A long-running, large US study found depressive symptoms that occur in both midlife and late life are linked with an increased risk of developing dementia.
The study looked at 13,500 patients in a health maintenance organisation database who were evaluated for depression at 40–55 years and again at a mean age of 81 years.
The researchers looked for diagnoses of dementia over a six–year period, finding more than 3000 (22.5%) of the cohort developed the disease.
At midlife, 14.1% of participants had depressive symptoms, in late life 9.2% had depressive symptoms, and 4.2% had symptoms at both stages.
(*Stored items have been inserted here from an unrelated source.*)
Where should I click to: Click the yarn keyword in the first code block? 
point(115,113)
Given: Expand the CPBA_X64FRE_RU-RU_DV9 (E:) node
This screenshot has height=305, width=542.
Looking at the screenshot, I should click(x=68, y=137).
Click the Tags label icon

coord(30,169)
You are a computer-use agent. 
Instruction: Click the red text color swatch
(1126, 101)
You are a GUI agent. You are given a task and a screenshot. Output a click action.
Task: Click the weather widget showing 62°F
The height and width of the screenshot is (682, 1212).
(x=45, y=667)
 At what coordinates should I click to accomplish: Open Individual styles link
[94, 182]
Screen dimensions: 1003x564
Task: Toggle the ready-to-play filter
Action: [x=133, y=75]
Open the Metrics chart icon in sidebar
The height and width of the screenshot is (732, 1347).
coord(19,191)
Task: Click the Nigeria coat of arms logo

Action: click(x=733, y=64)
Adjusting for comorbidities and other factors, the researchers found people experiencing depression in midlife only had a 20% increased risk of dementia, those with late-life depressive symptoms had a 70% increased risk, while the risk of dementia for those with depressive symptoms at both life stages was increased by 80%. In addition, the risk of Alzheimer’s disease was approximately doubled in individuals with depressive symptoms in late life (alone or in combination with midlife symptoms).
“The findings have important public health implications because they raise hope that adequate treatment of depression in midlife may reduce dementia risk, particularly vascular dementia, later in life,” the authors said.
They said the recurrence of depression in late life might be a sign of a long-term process of subclinical cerebrovascular changes that might predispose towards the development of dementia.
“Depression that presents for the first time in late life may reflect the earliest symptoms of dementia, particularly [Alzheimer’s disease] in some individuals,” they wrote.